BigQuery cost optimization

Suds Kumar
4 min readJan 23, 2021

BigQuery operations that are free of charge in any location:

  • Batch loading data
  • Automatic re-clustering
  • Exporting data
  • Deleting table, views, partitions, functions and datasets
  • Metadata operations
  • Cached queries
  • Queries that result in an error
  • Storage for the first 10 GB of data per month
  • Query data processed for the first 1 TB of data per month

For any location, the BigQuery pricing is broken down like this:

1 Storage

  • Active storage
  • Long-term storage
  • Streaming inserts

2 Query processing

  • On-demand
  • Flat-rate

Storage

  1. Keep your data only as long as you need it.
    Configure default table expiration on your dataset. Expiration can be set at the table and partition level as well.
  2. Be wary of how you edit your data.
    If your table or partition of a table has not been edited for 90 days, the price of the data stored in the table automatically drops by about 50%.
  3. Avoid duplicate copies of data.
    BigQuery uses a federated data access model that allows you to query data directly from external data sources like Cloud Bigtable, Cloud Storage, Google Drive and Cloud SQL.
  4. See whether you’re using the streaming insert to load your data.
    Use streaming inserts only if the data in BigQuery is consumed immediately by downstream consumers.
  5. Understand BigQuery’s backup and DR processes.
    BigQuery maintains a seven-day history of changes to your table, which allows you to query a point-in-time snapshot of your data. This means you can revert back the data without restoring from recovery backups. If the table is deleted, its history is flushed after two days.

Query processing

  1. Only query the data you need.
    SELECT * is the most expensive way to query data. Applying the LIMIT clause to your query doesn’t have an effect on cost. If you do need to explore the data and understand its semantics, you can always use the no-charge data preview option. Filter your query as early and as often as you can to reduce cost and improve performance in BigQuery. Before running queries, preview them to estimate costs, using query validator or dry run options.
  2. Set up controls for accidental human errors
    Use the maximum bytes billed setting to limit query cost. Along with enabling cost control on a query level, you can apply similar logic to the user level and project level as well.
  3. View costs using a dashboard and query your audit logs
    Create a dashboard to view your billing data so you can make adjustments to your BigQuery usage. Also, consider streaming your audit logs to BigQuery so you can analyze usage patterns.
  4. Use caching intelligently.
    Caching can actually boost your query performance, and you won’t be charged for the results retrieved from the cached tables. By default, cache preference is turned on. Caching is per user, per project. To significantly increase the cache hit across multiple users, use a single service account to query BigQuery
  5. Partition your tables.
    Partitioning your tables, whenever possible, can help reduce the cost of processing queries as well as improve performance. While creating or updating partitioned table, you can enable “Require partition filter” which will force users to include a WHERE clause that specifies the partition column, or else the query will result in error.
  6. Reduce sweeping your data using clustering.
    After partitioning, you can now cluster your table, which organizes your data based on the content for up to four columns. BigQuery then sorts the data based on the order of columns specified and organizes them into a block. When you use query filters using these columns, BigQuery intelligently only scans the relevant blocks using a process referred to as block pruning.
  7. Materialize query results in stages.
    If possible, materialize your query results in stages. If you create a large, multi-stage query, each time you run it, BigQuery reads all the data that is required by the query. You are billed for all the data that is read each time the query is run. Instead, break your query into stages where each stage materializes the query results by writing them to a destination table.
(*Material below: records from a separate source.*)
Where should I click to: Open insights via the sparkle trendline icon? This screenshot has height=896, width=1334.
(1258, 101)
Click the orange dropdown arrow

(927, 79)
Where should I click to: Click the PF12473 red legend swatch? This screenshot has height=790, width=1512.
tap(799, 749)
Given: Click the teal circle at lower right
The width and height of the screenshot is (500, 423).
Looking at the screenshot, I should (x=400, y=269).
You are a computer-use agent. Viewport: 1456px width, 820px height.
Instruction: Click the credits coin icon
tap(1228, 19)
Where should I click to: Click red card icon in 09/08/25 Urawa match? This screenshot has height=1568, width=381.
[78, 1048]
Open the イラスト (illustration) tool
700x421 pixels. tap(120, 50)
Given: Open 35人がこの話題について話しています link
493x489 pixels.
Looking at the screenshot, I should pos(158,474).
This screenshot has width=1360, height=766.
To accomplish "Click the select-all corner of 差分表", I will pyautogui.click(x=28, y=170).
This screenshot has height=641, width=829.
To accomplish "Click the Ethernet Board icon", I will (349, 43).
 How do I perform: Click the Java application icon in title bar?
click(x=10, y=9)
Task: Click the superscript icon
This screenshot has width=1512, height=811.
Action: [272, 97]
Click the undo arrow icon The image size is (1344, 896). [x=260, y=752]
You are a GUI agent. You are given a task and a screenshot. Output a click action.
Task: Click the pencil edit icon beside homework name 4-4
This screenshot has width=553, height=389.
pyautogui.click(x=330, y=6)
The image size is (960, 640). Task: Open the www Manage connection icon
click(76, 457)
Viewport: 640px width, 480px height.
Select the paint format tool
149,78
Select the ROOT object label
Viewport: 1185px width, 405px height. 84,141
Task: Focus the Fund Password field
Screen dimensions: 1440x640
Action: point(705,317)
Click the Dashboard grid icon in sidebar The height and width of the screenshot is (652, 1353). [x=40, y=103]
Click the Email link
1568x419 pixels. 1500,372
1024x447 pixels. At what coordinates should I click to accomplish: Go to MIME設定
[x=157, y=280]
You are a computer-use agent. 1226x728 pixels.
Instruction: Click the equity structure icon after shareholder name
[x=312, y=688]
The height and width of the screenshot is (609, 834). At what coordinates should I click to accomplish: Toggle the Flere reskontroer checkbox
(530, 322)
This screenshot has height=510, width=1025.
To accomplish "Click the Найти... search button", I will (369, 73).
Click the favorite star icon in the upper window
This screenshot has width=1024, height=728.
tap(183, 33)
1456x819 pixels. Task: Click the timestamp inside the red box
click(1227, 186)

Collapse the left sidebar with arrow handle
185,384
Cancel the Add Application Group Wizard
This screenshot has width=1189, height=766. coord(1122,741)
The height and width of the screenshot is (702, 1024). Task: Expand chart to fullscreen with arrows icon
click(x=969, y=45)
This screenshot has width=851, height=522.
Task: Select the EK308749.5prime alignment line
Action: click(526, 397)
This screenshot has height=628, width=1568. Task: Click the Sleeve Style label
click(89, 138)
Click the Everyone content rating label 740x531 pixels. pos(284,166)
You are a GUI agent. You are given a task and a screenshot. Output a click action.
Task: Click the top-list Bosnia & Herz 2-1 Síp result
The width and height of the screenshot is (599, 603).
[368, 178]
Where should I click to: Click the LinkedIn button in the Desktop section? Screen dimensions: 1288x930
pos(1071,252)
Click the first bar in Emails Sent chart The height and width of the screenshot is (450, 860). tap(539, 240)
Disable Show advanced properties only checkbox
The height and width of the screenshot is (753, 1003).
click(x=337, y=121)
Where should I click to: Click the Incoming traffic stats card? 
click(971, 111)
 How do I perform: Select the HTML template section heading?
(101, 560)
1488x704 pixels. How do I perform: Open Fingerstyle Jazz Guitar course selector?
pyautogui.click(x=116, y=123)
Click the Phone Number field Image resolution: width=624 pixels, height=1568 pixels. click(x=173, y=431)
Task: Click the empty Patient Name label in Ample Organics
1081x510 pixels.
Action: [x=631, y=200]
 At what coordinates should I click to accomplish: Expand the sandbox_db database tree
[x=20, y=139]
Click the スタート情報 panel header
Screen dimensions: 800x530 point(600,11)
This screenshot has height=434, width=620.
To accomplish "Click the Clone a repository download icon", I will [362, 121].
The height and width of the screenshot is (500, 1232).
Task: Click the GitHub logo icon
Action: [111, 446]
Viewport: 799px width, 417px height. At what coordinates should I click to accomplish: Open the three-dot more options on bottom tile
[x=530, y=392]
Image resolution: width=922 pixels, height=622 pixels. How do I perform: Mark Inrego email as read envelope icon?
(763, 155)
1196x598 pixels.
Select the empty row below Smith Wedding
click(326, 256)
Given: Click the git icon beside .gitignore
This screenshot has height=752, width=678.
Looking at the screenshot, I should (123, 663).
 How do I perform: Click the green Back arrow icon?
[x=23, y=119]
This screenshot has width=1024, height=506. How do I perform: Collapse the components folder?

Understanding flat-rate vs. on-demand pricing

Once your BigQuery monthly bill hits north of $10,000, check your BigQuery cost for processing queries to see if flat-rate pricing is more cost-effective. Flat-rate allows you to have a stable monthly cost for unlimited data processed by queries rather than paying the variable on-demand rate based on bytes processed. If your queries exceed flat-rate capacity, BigQuery will run proportionally more slowly until the slots become available. Buying too few slots can impact performance, while buying too many slots will introduce idle processing capacity, resulting in cost implications. You can always use a hybrid approach of on-demand rate and flat-rate pricing in your GCP Organization to maximize your overall savings.

--

--